In the barbershop quartet world, tenors routinely reach up into the whistle tone stratosphere. Here is an amusing example from tenor Tim Waurick of the well-known quartet Vocal Spectrum, which has performed all over the world.


----------



## BalalaikaBoy

The rarer the better. Personally I find falsetto God awful enough...


----------



## Merl

fluteman said:


> In the barbershop quartet world, tenors routinely reach up into the whistle tone stratosphere. Here is an amusing example from tenor Tim Waurick of the well-known quartet Vocal Spectrum, which has performed all over the world.


That's 4 minutes of my life I'll never get back. Awful!


----------



## fluteman

Merl said:


> That's 4 minutes of my life I'll never get back. Awful!


A sense of humor is required for something like that. It's a joke, and specifically a joke about high falsetto singing


----------



## Luchesi

for this one you must be over 18

Barbara Hannigan


----------



## torrewaffer

fluteman said:


> In the barbershop quartet world, tenors routinely reach up into the whistle tone stratosphere. Here is an amusing example from tenor Tim Waurick of the well-known quartet Vocal Spectrum, which has performed all over the world.


He never used his whistle register in this video though.

Here's a video with an actual whistle note, he hits it towards the end:


----------



## VitellioScarpia

Topher Neves said:


> I'm a baritone and my falsetto can't really reach higher notes but I found my whistle register when I was trying to hit those high notes in my falsetto, it was very hard to control it but the whistle register takes time, and I personally think it's very rare for males with a lower voice.
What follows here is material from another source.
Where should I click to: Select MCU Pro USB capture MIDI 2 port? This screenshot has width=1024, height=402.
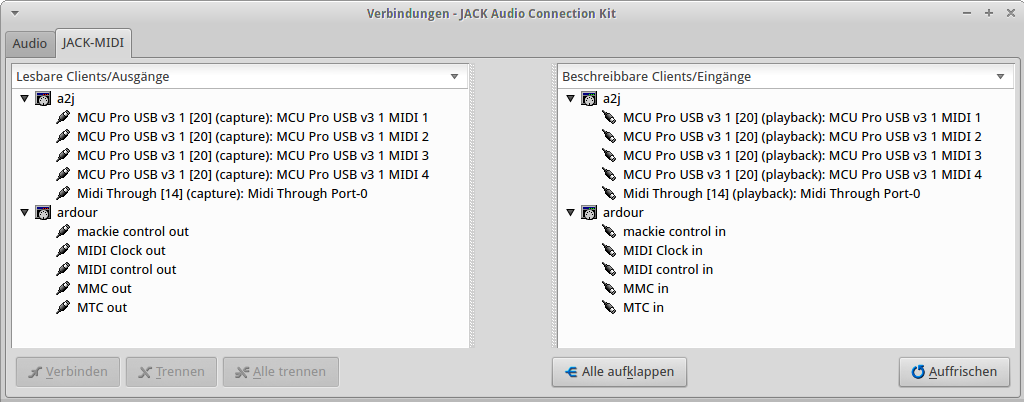pos(252,137)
I trained as a tenor and once I resolved my difficulties with the passaggio and blending, I discovered my whistle register. I could reach an F# and even a G when practicing. It was unreal. My voice teacher and I use to have a hoot with my imitations of Lily Pons!


----------



## papakwame2710

I am a guy and can sing bird whistle note


----------



## MAS

The BeeGees and The Righteous Brothers used it extensively.


----------



## Rogerx

papakwame2710 said:


> I am a guy and can sing bird whistle note


Now that we like to hear, welcome by the way .


----------



## Shaughnessy

MAS said:


> The BeeGees and The Righteous Brothers used it extensively.


Along with Roy Orbison, Frankie Valli, and Tony Williams of the Platters.
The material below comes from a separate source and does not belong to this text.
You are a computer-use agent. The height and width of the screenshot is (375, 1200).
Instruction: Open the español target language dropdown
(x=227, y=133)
There's a form of "folk singing" called "Norwegian Nose Whistling" which takes place on days when it's really cold outside which is pretty much every day in Norway.


----------



## fluteman

torrewaffer said:


> He never used his whistle register in this video though.


True, that's really just very high falsetto. Here's another similar example, a bit more musically under control:
(1) Lemon Squeezy - Things Are Looking Up - YouTube


----------